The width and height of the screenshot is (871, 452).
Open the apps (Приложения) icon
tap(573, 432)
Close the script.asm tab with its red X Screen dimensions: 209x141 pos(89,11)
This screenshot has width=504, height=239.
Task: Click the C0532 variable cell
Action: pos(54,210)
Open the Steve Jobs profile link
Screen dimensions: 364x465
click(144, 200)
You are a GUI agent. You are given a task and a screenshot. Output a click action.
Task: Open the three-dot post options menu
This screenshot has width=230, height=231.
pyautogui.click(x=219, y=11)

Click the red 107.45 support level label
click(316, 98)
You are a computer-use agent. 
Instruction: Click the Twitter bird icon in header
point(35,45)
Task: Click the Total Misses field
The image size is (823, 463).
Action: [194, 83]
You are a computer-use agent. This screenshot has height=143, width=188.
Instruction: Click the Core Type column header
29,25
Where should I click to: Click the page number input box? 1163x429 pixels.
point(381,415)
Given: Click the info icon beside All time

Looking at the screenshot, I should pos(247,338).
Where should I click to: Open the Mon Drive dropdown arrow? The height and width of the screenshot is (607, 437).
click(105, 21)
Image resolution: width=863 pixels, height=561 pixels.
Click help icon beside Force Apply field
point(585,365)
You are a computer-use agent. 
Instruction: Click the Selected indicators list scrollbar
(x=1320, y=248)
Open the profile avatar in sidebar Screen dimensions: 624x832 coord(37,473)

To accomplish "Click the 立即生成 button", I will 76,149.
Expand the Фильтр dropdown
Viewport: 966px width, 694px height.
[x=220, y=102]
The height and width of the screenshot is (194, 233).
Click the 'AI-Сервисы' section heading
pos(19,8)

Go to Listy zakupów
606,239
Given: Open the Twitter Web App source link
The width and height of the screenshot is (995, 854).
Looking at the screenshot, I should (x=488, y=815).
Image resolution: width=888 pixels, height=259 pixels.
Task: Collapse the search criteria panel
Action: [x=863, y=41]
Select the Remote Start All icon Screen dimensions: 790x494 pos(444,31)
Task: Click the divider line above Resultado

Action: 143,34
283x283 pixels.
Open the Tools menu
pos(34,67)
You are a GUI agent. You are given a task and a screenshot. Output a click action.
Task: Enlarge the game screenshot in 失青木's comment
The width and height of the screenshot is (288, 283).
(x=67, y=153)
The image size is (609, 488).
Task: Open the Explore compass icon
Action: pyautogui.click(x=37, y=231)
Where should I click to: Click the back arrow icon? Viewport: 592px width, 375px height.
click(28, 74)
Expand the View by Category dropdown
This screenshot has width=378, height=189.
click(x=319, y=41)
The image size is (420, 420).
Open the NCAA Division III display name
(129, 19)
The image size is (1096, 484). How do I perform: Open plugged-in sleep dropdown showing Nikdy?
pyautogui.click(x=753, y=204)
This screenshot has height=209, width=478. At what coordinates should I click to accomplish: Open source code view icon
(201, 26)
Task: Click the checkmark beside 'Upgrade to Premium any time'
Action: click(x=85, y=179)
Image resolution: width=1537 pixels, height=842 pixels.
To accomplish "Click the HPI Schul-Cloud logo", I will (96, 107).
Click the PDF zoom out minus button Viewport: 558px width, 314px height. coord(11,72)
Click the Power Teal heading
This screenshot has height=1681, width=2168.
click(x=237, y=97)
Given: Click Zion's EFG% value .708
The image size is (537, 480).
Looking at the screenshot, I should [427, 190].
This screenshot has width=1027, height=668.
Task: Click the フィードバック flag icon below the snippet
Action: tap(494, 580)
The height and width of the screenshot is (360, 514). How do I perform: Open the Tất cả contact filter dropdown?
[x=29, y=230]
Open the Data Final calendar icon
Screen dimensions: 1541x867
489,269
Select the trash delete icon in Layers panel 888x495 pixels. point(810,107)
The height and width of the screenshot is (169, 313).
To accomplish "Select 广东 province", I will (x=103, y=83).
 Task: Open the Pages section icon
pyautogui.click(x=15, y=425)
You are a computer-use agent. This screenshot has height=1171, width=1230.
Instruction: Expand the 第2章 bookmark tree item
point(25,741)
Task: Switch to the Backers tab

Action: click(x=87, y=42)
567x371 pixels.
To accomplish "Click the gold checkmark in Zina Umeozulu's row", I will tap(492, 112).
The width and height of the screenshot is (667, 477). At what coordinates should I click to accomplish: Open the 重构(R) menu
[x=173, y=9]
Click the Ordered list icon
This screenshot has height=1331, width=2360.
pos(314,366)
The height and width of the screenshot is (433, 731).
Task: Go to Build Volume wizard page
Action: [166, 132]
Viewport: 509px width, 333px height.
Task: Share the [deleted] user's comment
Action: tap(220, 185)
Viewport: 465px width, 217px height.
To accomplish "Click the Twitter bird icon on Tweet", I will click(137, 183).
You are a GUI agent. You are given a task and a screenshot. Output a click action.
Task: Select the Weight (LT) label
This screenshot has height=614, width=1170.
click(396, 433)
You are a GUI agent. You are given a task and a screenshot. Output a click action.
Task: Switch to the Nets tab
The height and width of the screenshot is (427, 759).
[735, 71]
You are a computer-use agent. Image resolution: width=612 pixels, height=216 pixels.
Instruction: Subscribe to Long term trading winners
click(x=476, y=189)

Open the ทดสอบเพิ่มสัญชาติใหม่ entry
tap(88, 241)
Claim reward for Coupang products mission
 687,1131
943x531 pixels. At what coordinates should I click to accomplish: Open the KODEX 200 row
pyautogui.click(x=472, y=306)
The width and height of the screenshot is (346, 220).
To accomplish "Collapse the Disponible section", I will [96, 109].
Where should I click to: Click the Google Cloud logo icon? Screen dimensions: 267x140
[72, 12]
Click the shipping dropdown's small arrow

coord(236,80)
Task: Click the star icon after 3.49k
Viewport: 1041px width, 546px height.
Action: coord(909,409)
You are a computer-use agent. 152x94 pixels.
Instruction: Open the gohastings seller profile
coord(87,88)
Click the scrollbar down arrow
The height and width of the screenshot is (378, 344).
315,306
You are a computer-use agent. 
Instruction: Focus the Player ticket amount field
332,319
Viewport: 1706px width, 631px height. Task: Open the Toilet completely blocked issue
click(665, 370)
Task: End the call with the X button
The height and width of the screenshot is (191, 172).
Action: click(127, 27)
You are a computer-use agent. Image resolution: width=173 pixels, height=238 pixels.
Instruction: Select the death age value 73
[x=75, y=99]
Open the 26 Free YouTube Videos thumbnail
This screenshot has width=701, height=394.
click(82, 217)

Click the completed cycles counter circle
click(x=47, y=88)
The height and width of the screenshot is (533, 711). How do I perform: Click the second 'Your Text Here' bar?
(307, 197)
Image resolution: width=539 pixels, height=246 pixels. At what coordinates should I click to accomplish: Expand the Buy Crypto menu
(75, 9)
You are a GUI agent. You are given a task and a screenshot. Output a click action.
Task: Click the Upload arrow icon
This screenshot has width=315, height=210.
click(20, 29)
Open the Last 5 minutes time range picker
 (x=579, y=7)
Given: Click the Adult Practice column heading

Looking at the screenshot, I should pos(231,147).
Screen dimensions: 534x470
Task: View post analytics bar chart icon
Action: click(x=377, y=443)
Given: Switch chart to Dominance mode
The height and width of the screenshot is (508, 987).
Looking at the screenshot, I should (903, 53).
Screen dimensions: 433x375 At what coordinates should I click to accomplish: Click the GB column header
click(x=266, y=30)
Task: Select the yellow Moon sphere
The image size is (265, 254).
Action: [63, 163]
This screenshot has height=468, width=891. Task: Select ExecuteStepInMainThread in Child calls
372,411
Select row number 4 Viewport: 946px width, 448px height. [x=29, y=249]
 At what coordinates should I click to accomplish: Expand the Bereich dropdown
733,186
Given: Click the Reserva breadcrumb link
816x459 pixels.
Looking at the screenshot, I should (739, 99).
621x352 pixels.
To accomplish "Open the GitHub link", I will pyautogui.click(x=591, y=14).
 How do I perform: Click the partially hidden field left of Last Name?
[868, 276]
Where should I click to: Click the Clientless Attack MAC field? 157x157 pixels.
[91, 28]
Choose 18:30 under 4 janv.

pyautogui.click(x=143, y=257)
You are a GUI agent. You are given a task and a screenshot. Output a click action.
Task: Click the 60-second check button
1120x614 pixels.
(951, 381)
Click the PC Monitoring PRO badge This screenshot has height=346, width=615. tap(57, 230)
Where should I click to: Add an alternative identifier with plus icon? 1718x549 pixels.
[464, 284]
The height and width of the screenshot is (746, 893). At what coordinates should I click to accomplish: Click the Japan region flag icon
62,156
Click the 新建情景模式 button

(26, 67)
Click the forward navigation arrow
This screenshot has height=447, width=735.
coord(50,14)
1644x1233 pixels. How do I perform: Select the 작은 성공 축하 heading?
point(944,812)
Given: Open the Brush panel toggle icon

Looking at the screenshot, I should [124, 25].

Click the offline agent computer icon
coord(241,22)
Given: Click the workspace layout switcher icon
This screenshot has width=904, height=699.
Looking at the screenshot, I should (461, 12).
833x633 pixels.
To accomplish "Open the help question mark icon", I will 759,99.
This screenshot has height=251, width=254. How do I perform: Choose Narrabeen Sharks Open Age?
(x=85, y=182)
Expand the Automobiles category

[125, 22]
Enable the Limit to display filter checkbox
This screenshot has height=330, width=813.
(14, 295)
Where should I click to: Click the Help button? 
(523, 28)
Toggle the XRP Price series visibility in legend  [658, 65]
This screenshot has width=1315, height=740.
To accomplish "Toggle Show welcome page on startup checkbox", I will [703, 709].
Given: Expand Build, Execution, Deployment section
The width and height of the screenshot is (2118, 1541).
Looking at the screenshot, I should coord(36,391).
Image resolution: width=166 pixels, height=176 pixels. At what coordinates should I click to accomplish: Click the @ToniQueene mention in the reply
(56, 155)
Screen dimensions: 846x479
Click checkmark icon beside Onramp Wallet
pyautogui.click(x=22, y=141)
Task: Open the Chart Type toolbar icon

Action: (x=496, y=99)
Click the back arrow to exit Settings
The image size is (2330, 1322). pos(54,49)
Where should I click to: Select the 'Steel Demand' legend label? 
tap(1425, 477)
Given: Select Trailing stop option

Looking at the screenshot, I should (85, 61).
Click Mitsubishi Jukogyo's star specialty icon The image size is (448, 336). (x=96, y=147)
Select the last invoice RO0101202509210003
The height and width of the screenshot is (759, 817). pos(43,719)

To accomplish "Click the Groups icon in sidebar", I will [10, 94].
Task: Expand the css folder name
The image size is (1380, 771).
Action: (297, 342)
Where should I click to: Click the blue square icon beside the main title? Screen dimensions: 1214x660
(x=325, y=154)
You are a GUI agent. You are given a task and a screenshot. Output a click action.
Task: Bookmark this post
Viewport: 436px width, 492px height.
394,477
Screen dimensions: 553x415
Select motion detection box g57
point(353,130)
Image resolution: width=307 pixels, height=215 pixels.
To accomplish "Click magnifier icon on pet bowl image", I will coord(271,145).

◆ ◆ ◆ ◆ ◆

▸ PROBLEMA PLANTEADO
Presenta como CSV de dos columnas, texto y respuesta, el material desde la línea que contiene "Task: Open the Chart Type toolbar icon" hasta la línea que contiene "The height and width of the screenshot is (759, 817).", ambas incluidas. Pon una fila por cada texto con su respuesta, cada valor en un solo campo entre comillas y con los saltos de línea convertidos en espacios.

▸ RESPUESTA AL PROBLEMA
texto,respuesta
"Task: Open the Chart Type toolbar icon","Action: (x=496, y=99)"
"Click the back arrow to exit Settings","The image size is (2330, 1322). pos(54,49)"
"Where should I click to: Select the 'Steel Demand' legend label?","tap(1425, 477)"
"Given: Select Trailing stop option","Looking at the screenshot, I should (85, 61)."
"Click Mitsubishi Jukogyo's star specialty icon The image size is (448, 336).","(x=96, y=147)"
"Select the last invoice RO0101202509210003","The height and width of the screenshot is (759, 817). pos(43,719)"